● Aim of the task
Your answer should be an exact copy of the lines from the start of the entries to the line containing "This screenshot has height=755, width=1442.", both included.

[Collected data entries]
--- START ---

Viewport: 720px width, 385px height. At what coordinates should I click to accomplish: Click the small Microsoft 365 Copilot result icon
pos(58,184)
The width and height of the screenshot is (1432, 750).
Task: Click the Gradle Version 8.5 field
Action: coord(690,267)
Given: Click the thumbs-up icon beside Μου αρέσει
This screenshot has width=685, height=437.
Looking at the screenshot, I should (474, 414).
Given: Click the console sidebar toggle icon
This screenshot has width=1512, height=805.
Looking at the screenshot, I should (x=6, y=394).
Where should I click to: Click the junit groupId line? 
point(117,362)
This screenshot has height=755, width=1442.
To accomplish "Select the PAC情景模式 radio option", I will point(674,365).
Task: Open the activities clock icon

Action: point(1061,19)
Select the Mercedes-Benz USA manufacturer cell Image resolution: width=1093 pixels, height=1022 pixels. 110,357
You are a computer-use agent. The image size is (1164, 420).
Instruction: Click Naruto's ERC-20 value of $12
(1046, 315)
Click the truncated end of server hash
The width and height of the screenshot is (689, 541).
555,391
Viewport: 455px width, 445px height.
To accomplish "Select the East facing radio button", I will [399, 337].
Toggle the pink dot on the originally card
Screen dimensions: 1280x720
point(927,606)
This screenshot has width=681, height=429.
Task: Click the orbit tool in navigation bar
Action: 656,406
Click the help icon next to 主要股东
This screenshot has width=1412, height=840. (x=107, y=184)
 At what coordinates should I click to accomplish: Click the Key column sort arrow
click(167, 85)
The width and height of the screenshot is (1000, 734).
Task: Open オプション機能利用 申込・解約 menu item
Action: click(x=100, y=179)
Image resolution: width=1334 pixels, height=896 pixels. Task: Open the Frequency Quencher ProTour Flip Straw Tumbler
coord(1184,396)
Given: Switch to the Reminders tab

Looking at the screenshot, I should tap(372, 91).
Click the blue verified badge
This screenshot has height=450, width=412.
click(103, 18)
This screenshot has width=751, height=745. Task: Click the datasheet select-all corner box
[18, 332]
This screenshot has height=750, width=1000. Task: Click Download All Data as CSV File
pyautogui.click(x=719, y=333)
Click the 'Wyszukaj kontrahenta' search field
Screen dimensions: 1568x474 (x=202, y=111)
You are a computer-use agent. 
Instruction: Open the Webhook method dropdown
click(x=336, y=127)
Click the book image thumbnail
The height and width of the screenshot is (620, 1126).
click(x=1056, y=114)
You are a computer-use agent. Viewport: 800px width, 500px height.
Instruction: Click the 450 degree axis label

--- END ---

● Your solution
Viewport: 720px width, 385px height. At what coordinates should I click to accomplish: Click the small Microsoft 365 Copilot result icon
pos(58,184)
The width and height of the screenshot is (1432, 750).
Task: Click the Gradle Version 8.5 field
Action: coord(690,267)
Given: Click the thumbs-up icon beside Μου αρέσει
This screenshot has width=685, height=437.
Looking at the screenshot, I should (474, 414).
Given: Click the console sidebar toggle icon
This screenshot has width=1512, height=805.
Looking at the screenshot, I should (x=6, y=394).
Where should I click to: Click the junit groupId line? 
point(117,362)
This screenshot has height=755, width=1442.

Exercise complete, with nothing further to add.